- Ćoseti Location within Bosnia and Herzegovina
- Coordinates: 44°47′N 18°40′E﻿ / ﻿44.783°N 18.667°E
- Country: Bosnia and Herzegovina
- Entity: Brčko District

Area
- • Total: 1.99 sq mi (5.15 km^{2})

Population (2013)
- • Total: 732
- • Density: 368/sq mi (142/km^{2})
- Time zone: UTC+1 (CET)
- • Summer (DST): UTC+2 (CEST)

= Ćoseti =

Ćoseti (Ћосети) is a village in the municipality of Brčko, Bosnia and Herzegovina.

A small village just outside Čande and Maoča which are also in the Brčko District. The village during the 1992-1995 war was not hit as hard as the surrounding cities of Brčko District. New government funding has been requested in order to create better roads and support the new school that was built back in 2009. There are a few people that are from the United States that live there due to them coming to America during the warfare starting in 1992.

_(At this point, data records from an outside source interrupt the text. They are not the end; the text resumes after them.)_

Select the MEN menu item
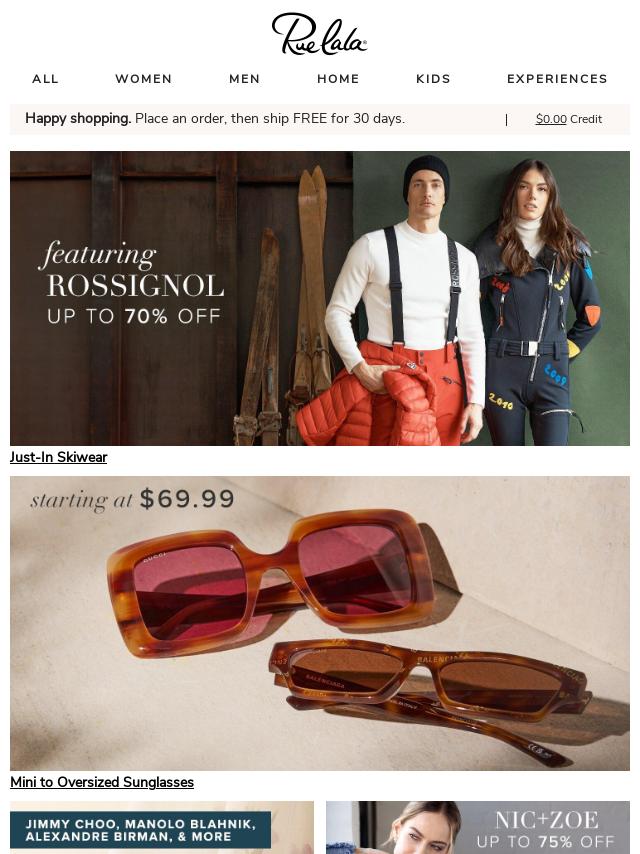This screenshot has width=640, height=854. [244, 79]
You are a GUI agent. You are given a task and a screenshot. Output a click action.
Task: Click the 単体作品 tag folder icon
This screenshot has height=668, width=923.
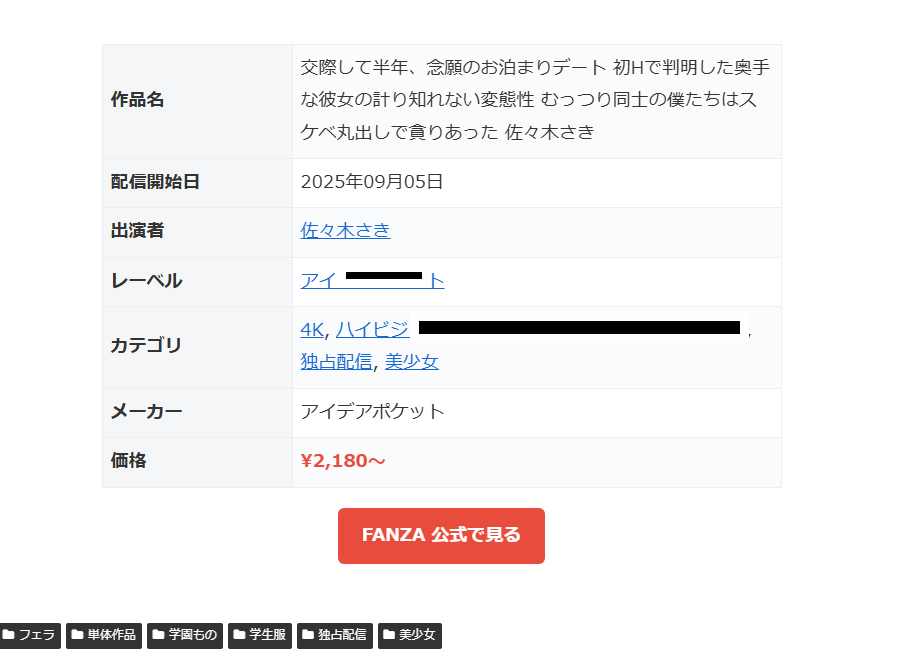pos(77,635)
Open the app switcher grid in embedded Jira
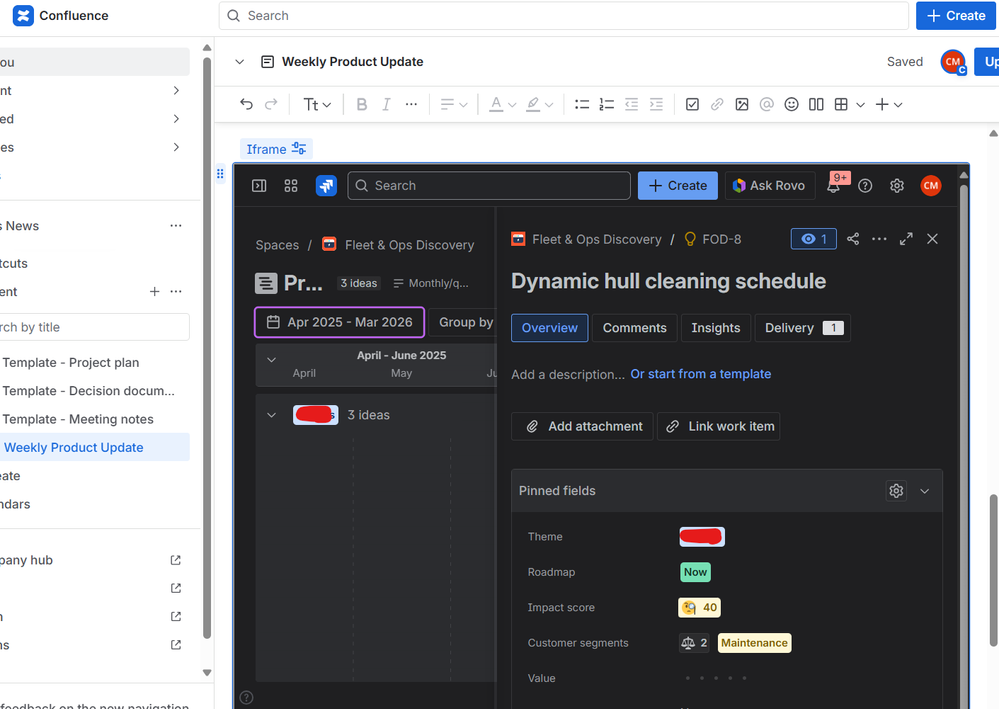 pyautogui.click(x=290, y=185)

Džemat Ćoseti is located 17 km south of Brčko. With 100 households, it belongs to the category of smaller congregations.

There are two mosques in the congregation, an old mosque with a wooden minaret built way back in 1936 and a new under-domed mosque with a high minaret with two sherefas. The old mosque was closed in 1963 during the SFRY, but was restored and opened in 2014. In the old mosque, the Jumma prayer is offered every last Friday of the month. All five daily prayers are regularly performed in the new mosque, and maktab classes are held two days a week, on Saturdays and Sundays.

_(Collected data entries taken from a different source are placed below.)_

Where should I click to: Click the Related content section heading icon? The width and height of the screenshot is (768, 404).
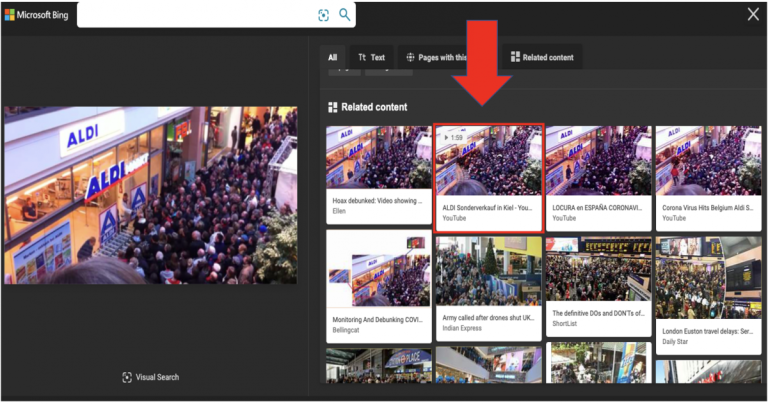(x=333, y=107)
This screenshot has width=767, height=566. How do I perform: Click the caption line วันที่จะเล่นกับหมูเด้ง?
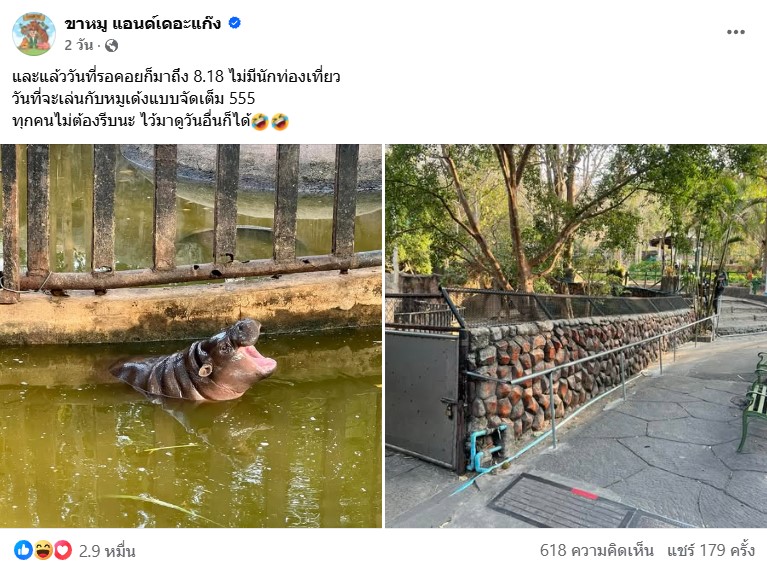pos(134,98)
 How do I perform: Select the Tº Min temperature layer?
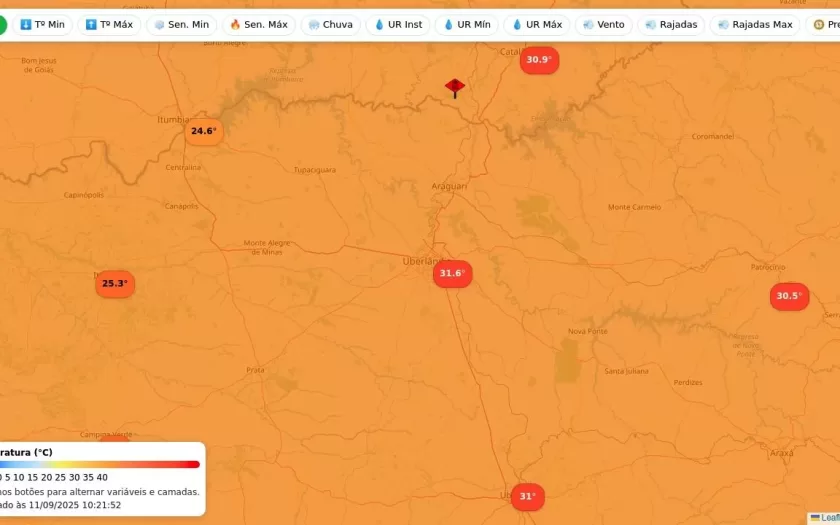(41, 24)
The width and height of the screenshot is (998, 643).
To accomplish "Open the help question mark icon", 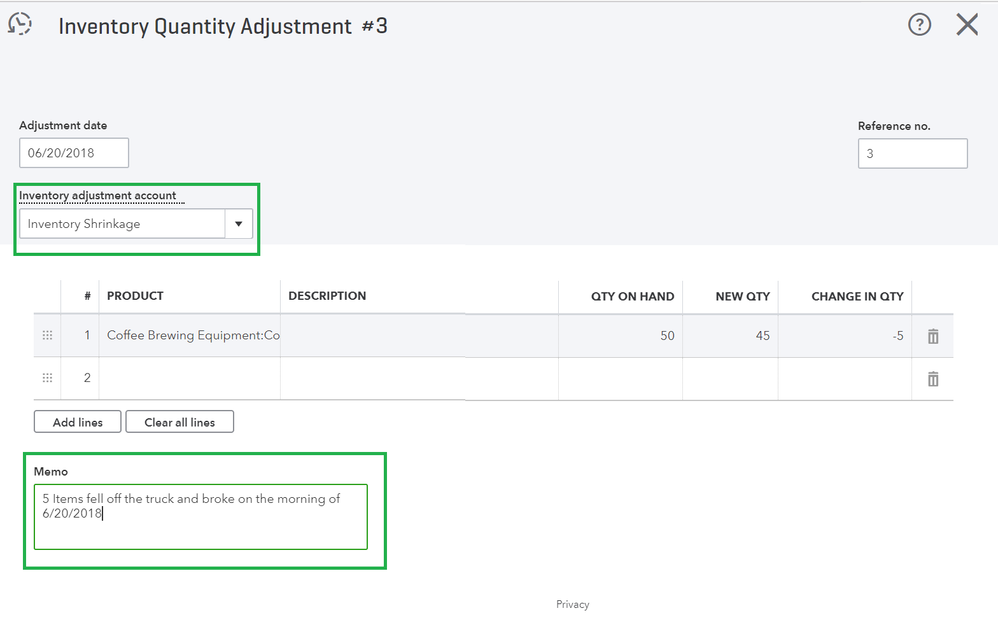I will pos(919,25).
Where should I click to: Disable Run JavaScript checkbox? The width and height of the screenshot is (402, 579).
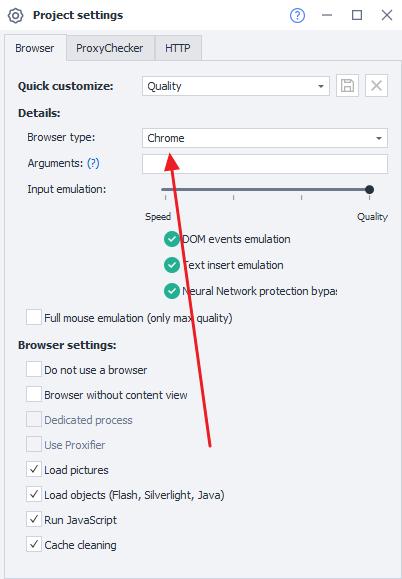pyautogui.click(x=34, y=519)
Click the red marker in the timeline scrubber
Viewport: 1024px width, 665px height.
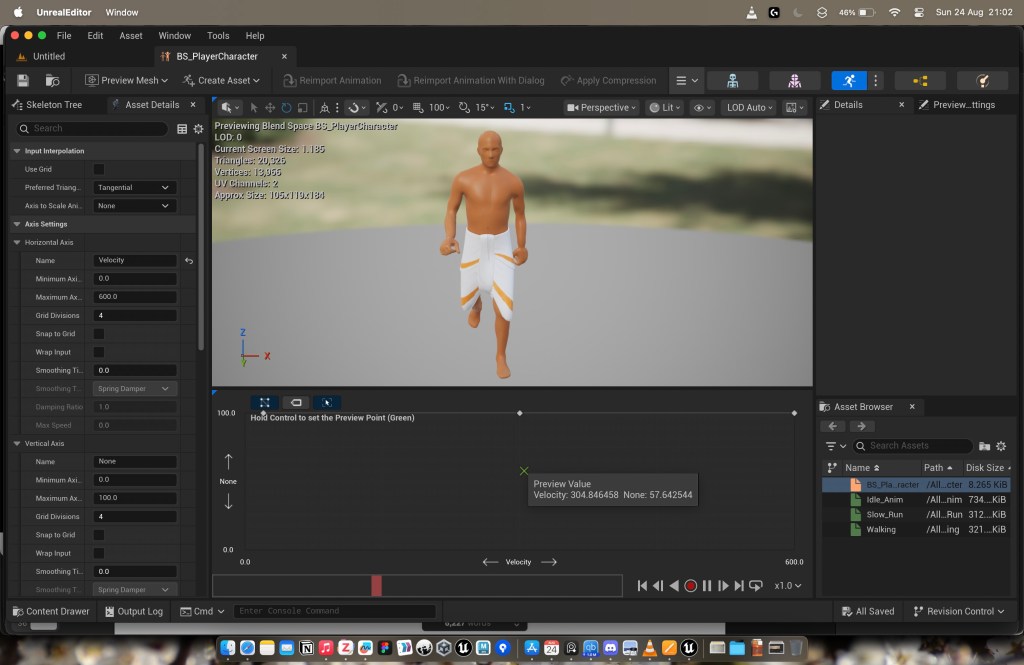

Imams in this congregation were: Ramadan ef. Omerović, Ibrahim ef. Hukičević, Nedim ef. Hamzabegović, Besim ef. Hodžić, Šefik ef. Ribić and Faruk ef. Alić, the current imam of the congregation. From the waqf property, in addition to the old and new mosques, the congregation owns an imam's house, gasulhana, cemetery and an arable field.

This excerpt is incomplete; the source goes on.